Der Zürcher Kantonsrat votiert klar für die Verselbständigung der Integrierten Psychiatrie Winterthur-Zürcher Unterland. (Bild: Karin Hofer / NZZ)

Das «System Heiniger»: So bezeichnete der «Landbote» kürzlich die Strategie des Zürcher Gesundheitsdirektors, die Spitäler des Kantons zu verselbständigen. In einer Marathonsitzung debattierte der Kantonsrat vor einem Monat über die Umwandlung des Kantonsspitals Winterthur (KSW) in eine Aktiengesellschaft. Am Montag nun kam die Integrierte Psychiatrie Winterthur-Zürcher Unterland (IPW) an die Reihe. Auch sie soll zu einer AG werden und längerfristig vom Kanton verkauft werden. Trotz der Bedeutung des Vorhabens war die Ratssitzung fahrig. Im Saal war ein grosses Ein-und-aus-Gehen, und zweimal stimmten Teile des Parlaments anders als eigentlich beabsichtigt, was sie dann per Rückkommensantrag korrigierten. Anfang und Ende aber waren feurig. Immerhin wurde darüber gestritten, ob nur der Staat eine hochwertige Gesundheitsversorgung garantieren könne oder ob das Private ebenso gut könnten.

«Ethisch fragwürdig»

Für die Linke geht die Entwicklung in die komplett falsche Richtung. Markus Späth (sp., Feuerthalen) sagte es so: «Aktiengesellschaften sind per se gewinnorientiert. Die Folge ist ein ineffizientes und ethisch höchst fragwürdiges Gesundheitswesen.» Dabei könne die SP nicht mitmachen. Das Referendum sei schon vorbereitet für den Tag der Schlussabstimmung, die in einem Monat ansteht. Die Linke will das Vorhaben wie beim KSW in einer Volksabstimmung bekämpfen. Die wesentlichen Befürchtungen der linken Parteien lassen sich wie folgt zusammenfassen: Weil private Spitalbetreiber nach Profit streben würden, bauten sie lukrative Leistungen aus und strichen Angebote, die sich für sie nicht lohnten. Auch kämen die Löhne der Angestellten unter Druck, und letztlich drohe auch eine Zweiklassenmedizin, denn privat versicherte Patienten spülten mehr Geld in die Kassen.

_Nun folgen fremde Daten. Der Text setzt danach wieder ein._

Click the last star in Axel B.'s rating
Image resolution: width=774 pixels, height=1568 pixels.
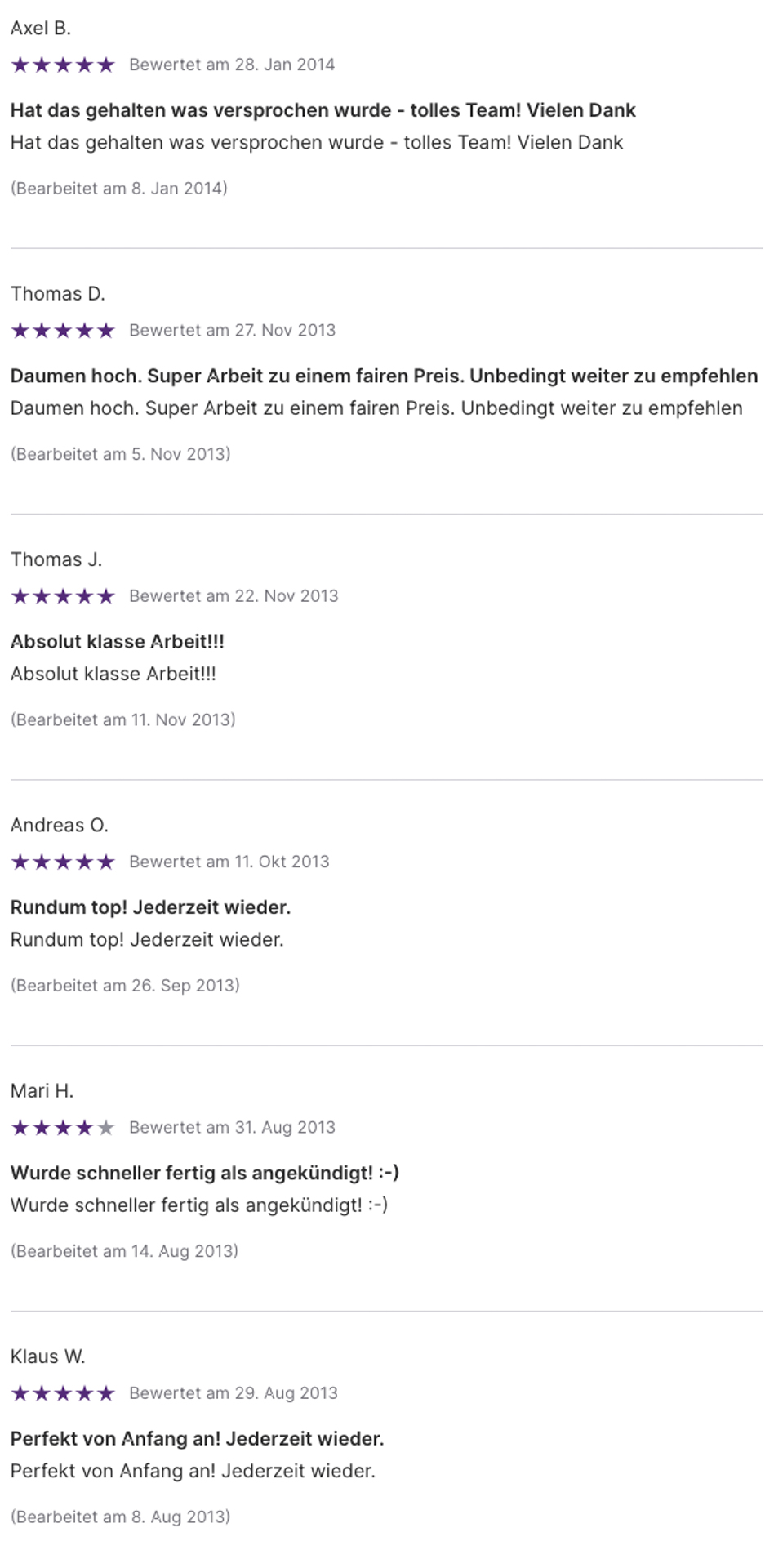click(106, 65)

Gerade die Psychiatrie sei ein besonders heikles Feld, konstatierte Kaspar Bütikofer (al., Zürich). Jede Erkrankung sei individuell und entziehe sich damit der Standardisierung, wie sie im Akutspital eher möglich sei. «Die Ökonomisierung der Psychiatrie ist deshalb der falsche Weg.»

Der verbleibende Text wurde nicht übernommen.